═══ 表示データ

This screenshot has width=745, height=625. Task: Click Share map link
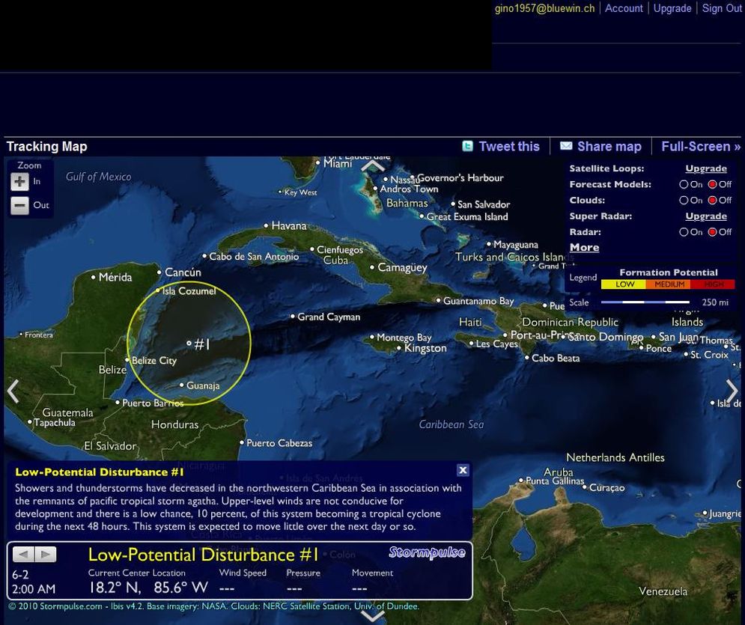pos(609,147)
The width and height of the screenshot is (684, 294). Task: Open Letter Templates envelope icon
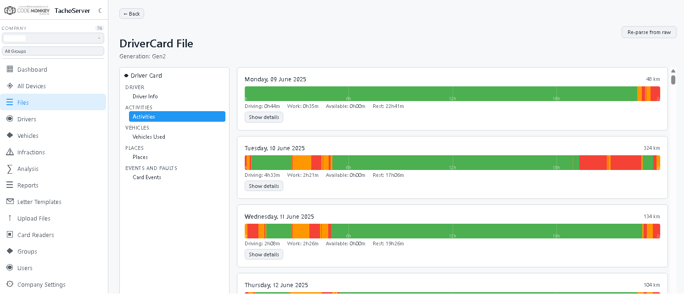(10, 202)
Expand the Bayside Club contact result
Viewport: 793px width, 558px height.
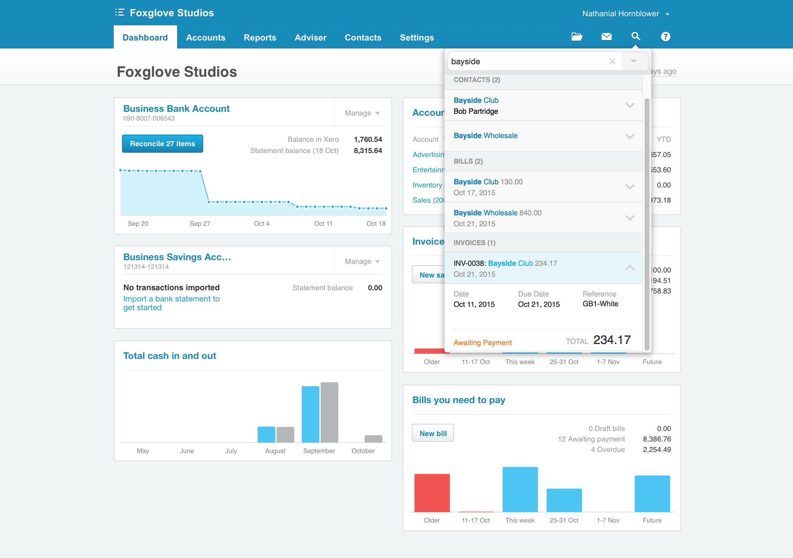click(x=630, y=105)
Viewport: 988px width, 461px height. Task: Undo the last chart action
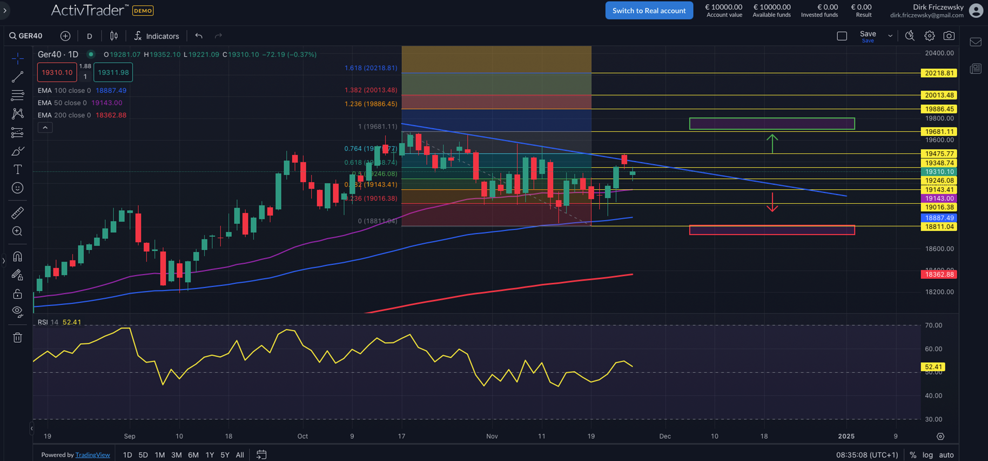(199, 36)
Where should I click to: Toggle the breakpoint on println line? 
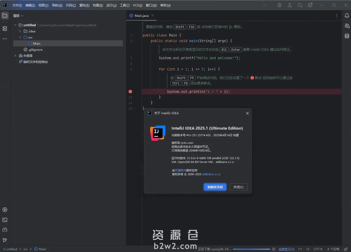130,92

══════

上の一覧の全行を一字も変えずに出力してください。ただし画像は回答から除いてください。

▸ **作業への回答**:
This screenshot has width=745, height=625. Task: Click Share map link
pos(609,147)
The width and height of the screenshot is (684, 294). Task: Open Letter Templates envelope icon
(10, 202)
Expand the Bayside Club contact result
Viewport: 793px width, 558px height.
click(x=630, y=105)
Viewport: 988px width, 461px height. Task: Undo the last chart action
(199, 36)
Where should I click to: Toggle the breakpoint on println line? 
130,92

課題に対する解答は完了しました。